» **What you are asked to do**
Every line in the entries where "agent" is found should be copied.

[[ Data under study open ]]

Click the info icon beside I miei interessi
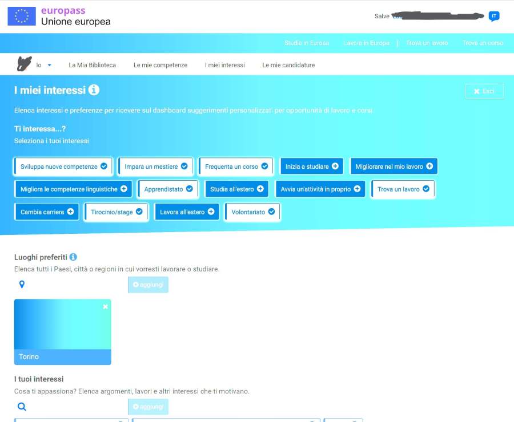This screenshot has width=514, height=422. (94, 90)
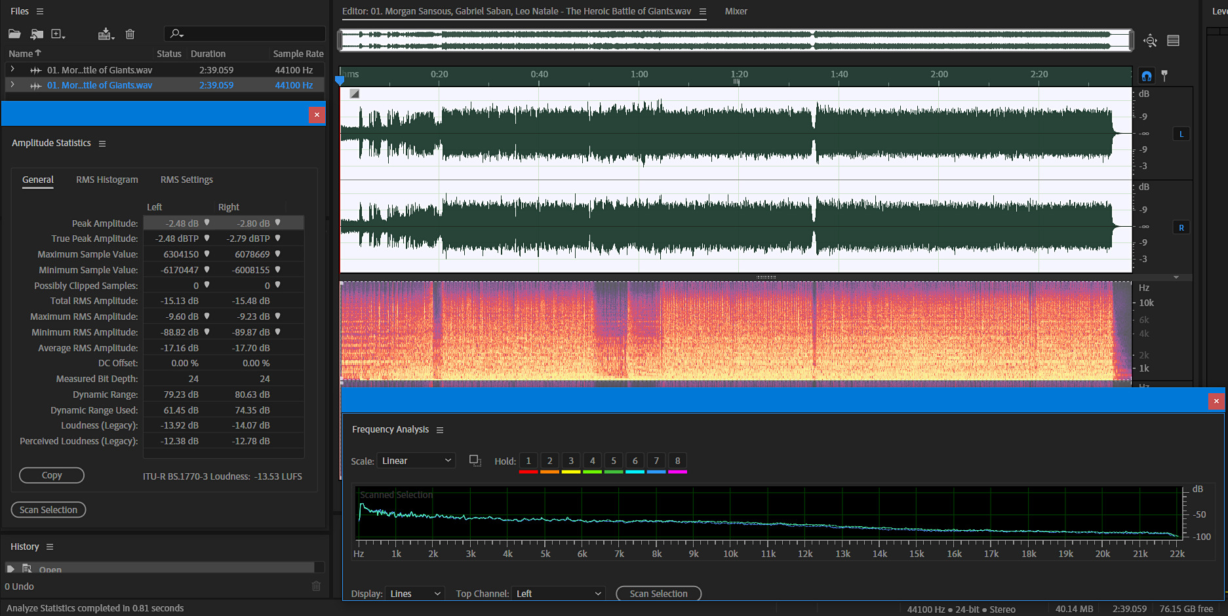Open the Scale dropdown set to Linear
The height and width of the screenshot is (616, 1228).
pos(416,461)
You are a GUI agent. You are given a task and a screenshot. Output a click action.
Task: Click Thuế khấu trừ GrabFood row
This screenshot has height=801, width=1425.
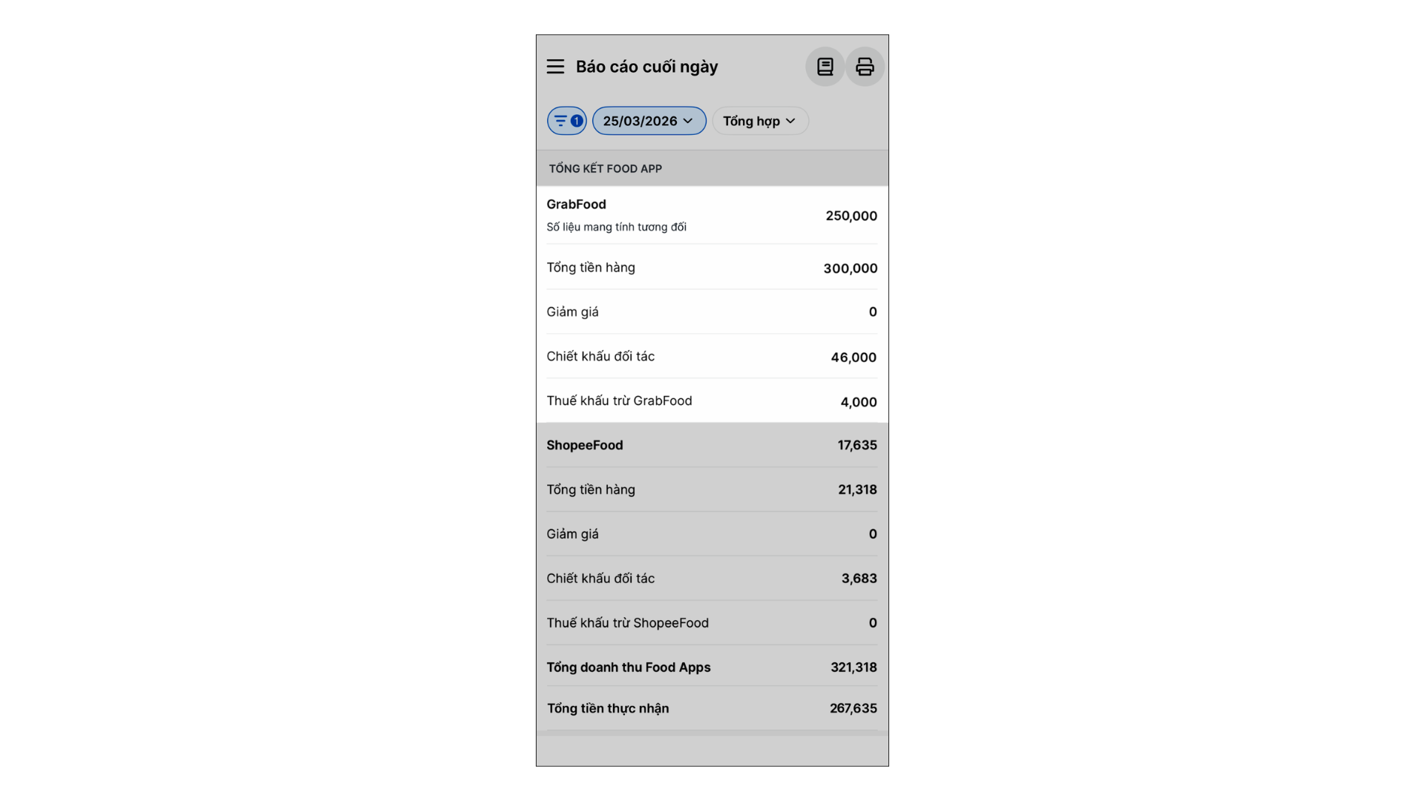click(x=712, y=401)
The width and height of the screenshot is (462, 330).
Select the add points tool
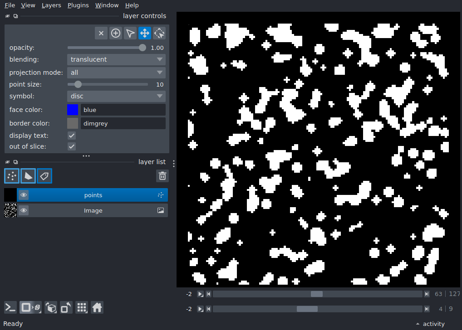(x=115, y=33)
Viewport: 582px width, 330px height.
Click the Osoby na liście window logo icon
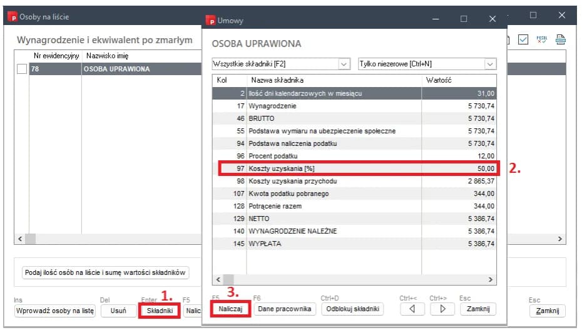point(12,16)
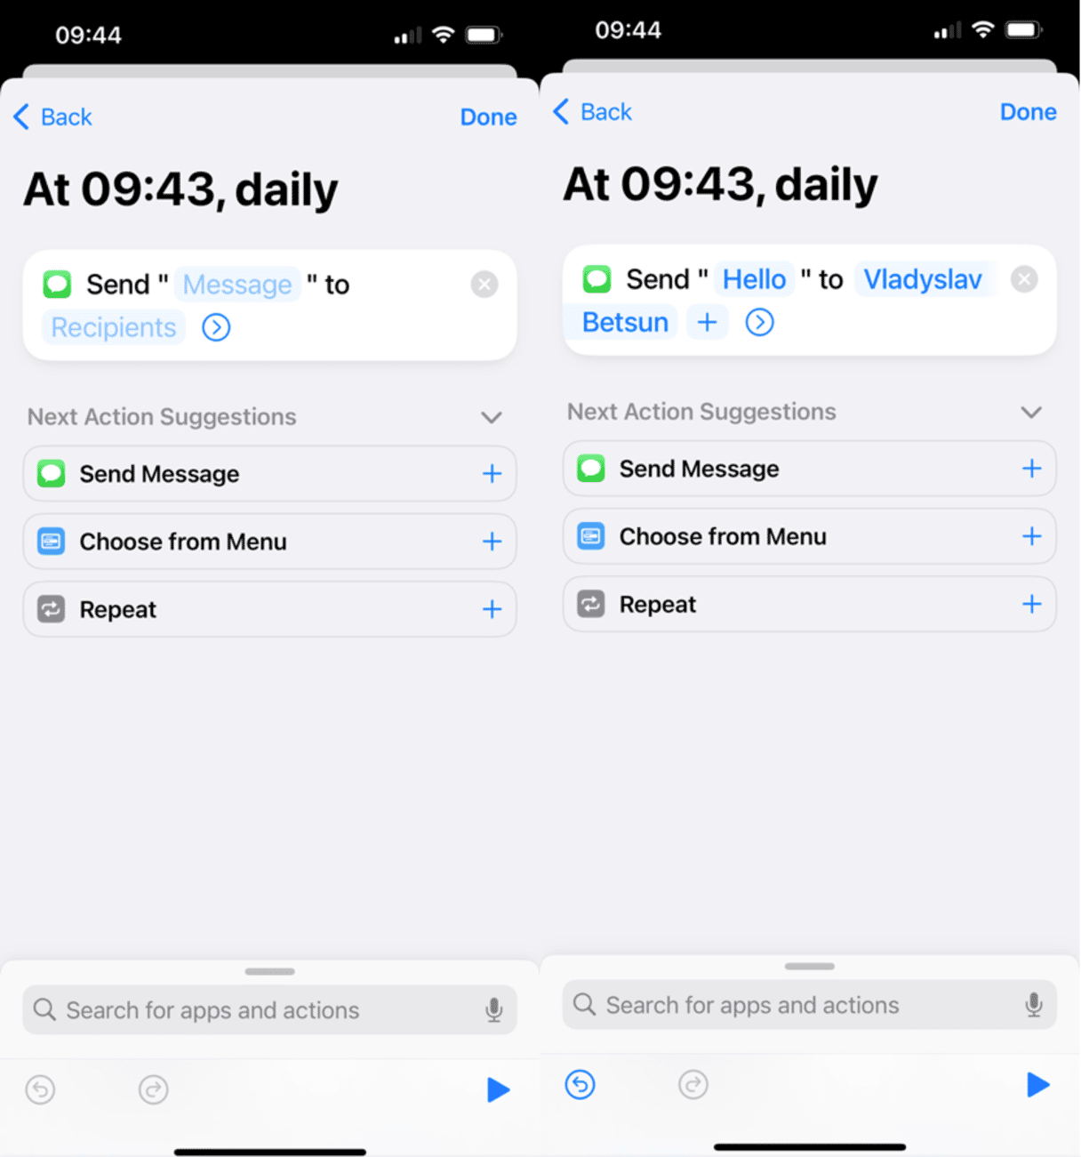Tap Done on the left screen
1081x1157 pixels.
click(x=488, y=117)

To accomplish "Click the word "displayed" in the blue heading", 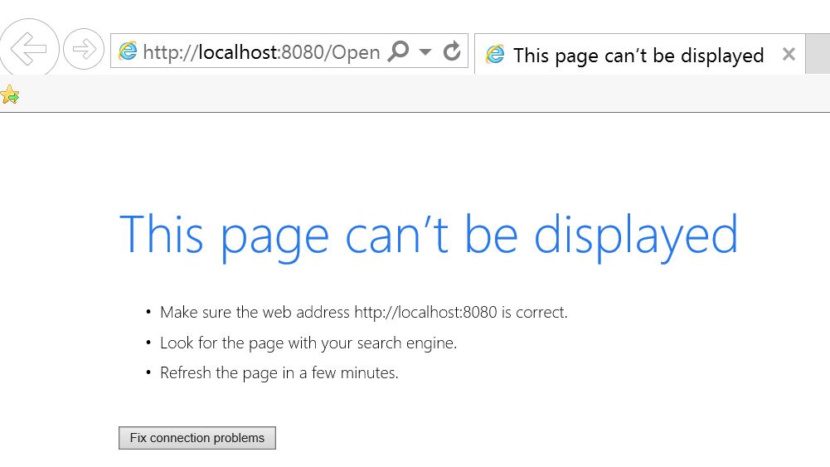I will (x=636, y=234).
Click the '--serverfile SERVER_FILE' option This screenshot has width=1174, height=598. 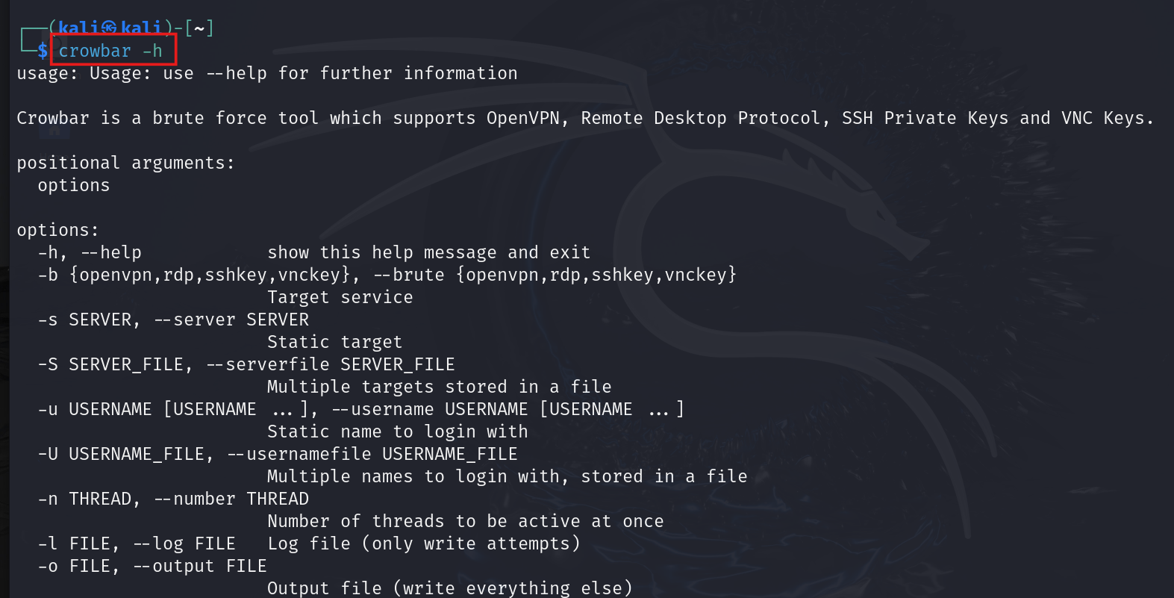pos(330,364)
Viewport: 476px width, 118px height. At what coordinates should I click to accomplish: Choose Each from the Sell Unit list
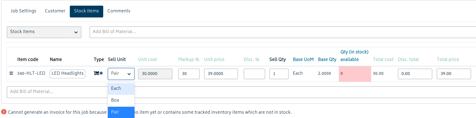(x=121, y=88)
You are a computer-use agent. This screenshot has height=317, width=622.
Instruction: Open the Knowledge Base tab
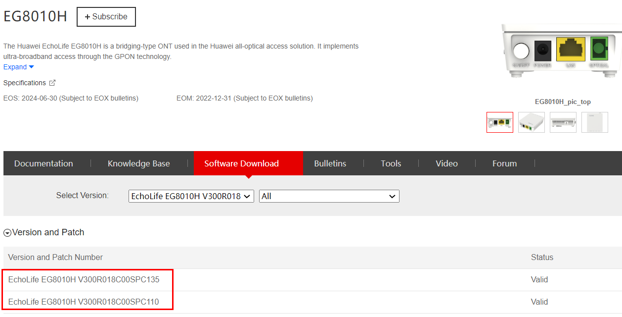(x=138, y=163)
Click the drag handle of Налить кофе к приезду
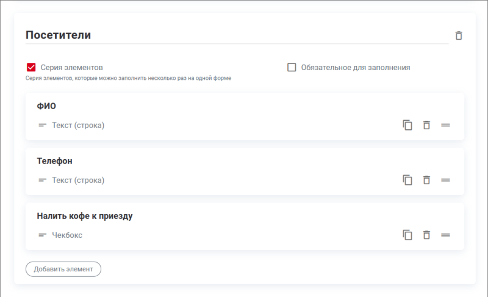The image size is (488, 297). [445, 235]
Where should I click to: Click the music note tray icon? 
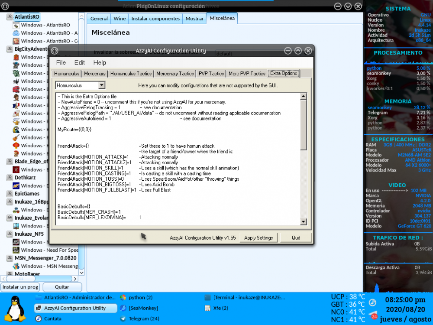coord(372,302)
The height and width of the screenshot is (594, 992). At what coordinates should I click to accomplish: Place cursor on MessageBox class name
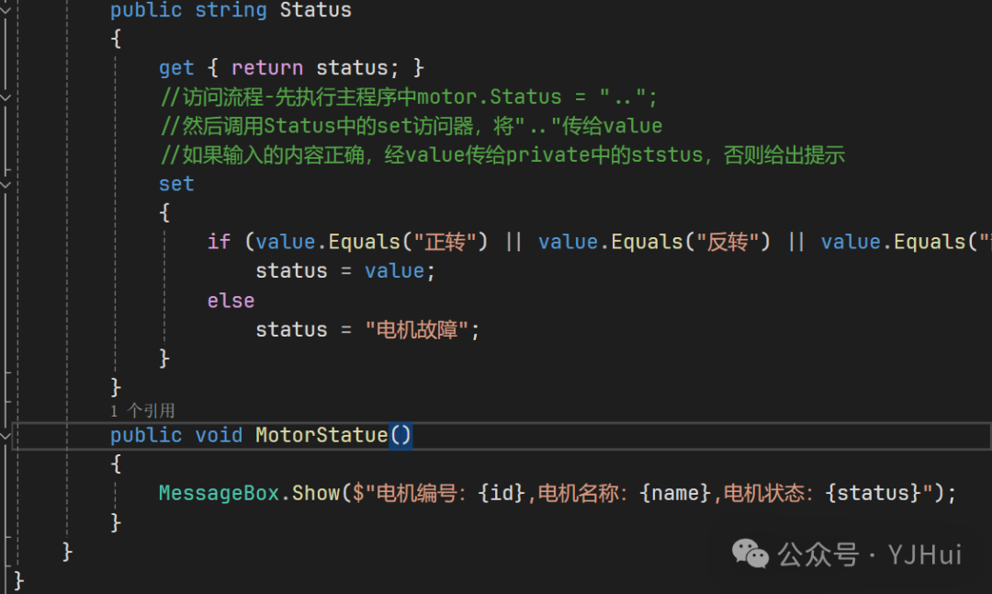click(219, 494)
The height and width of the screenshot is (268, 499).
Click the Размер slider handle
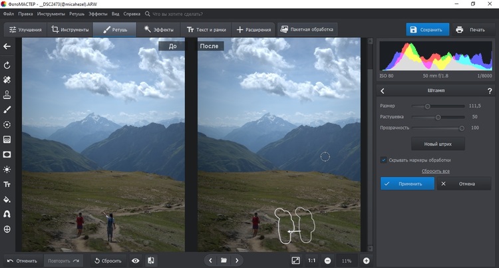point(427,106)
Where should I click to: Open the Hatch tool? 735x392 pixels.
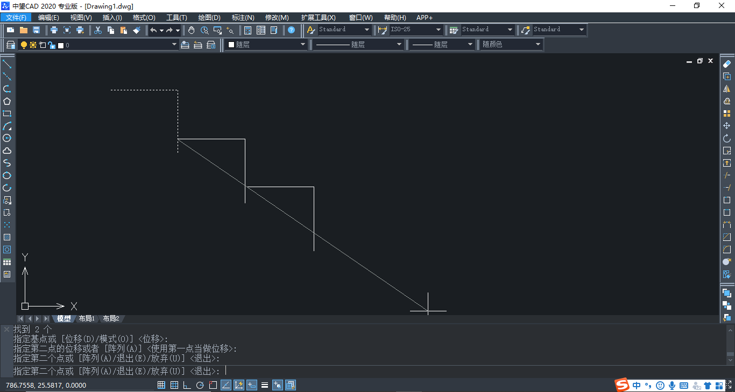(8, 237)
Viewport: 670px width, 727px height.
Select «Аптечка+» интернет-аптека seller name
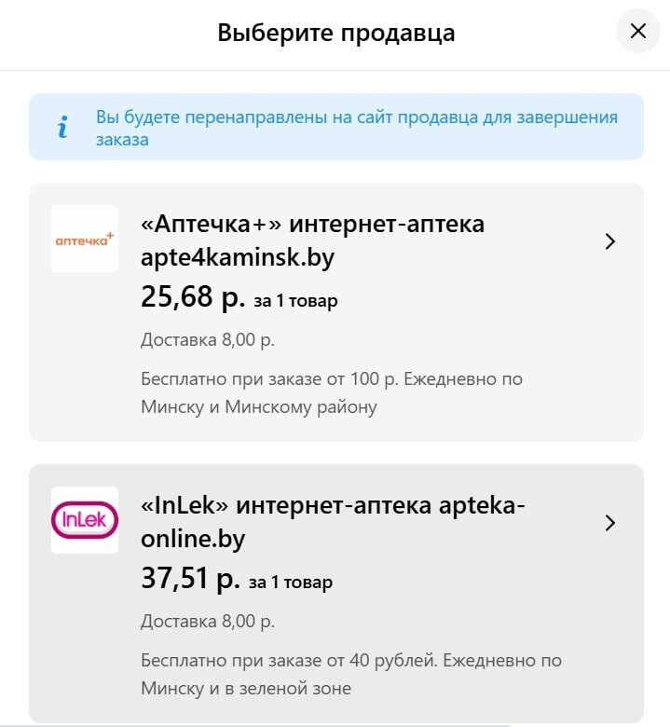click(x=312, y=225)
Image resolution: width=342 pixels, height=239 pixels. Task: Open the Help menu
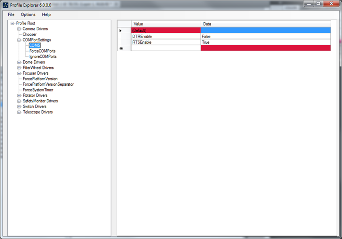[x=46, y=14]
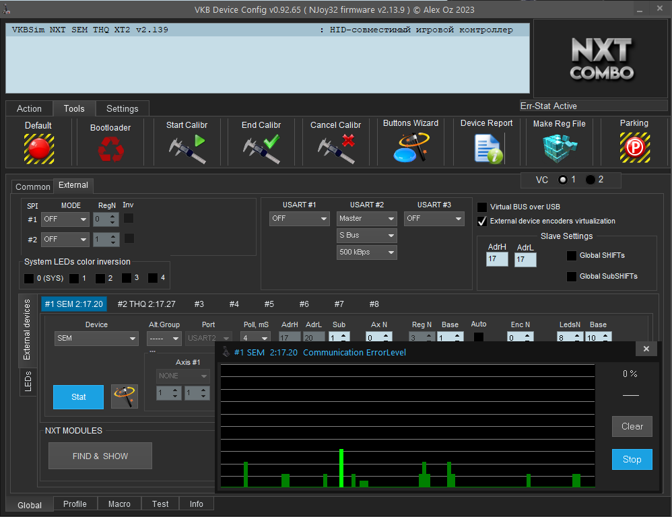
Task: Toggle the Global SHIFTs checkbox
Action: point(572,256)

[[ Data under study closed ]]

» **Exercise solution**
You are a GUI agent. You are given a task and a screenshot. Output a click action.
You are a computer-use agent. This screenshot has height=317, width=622.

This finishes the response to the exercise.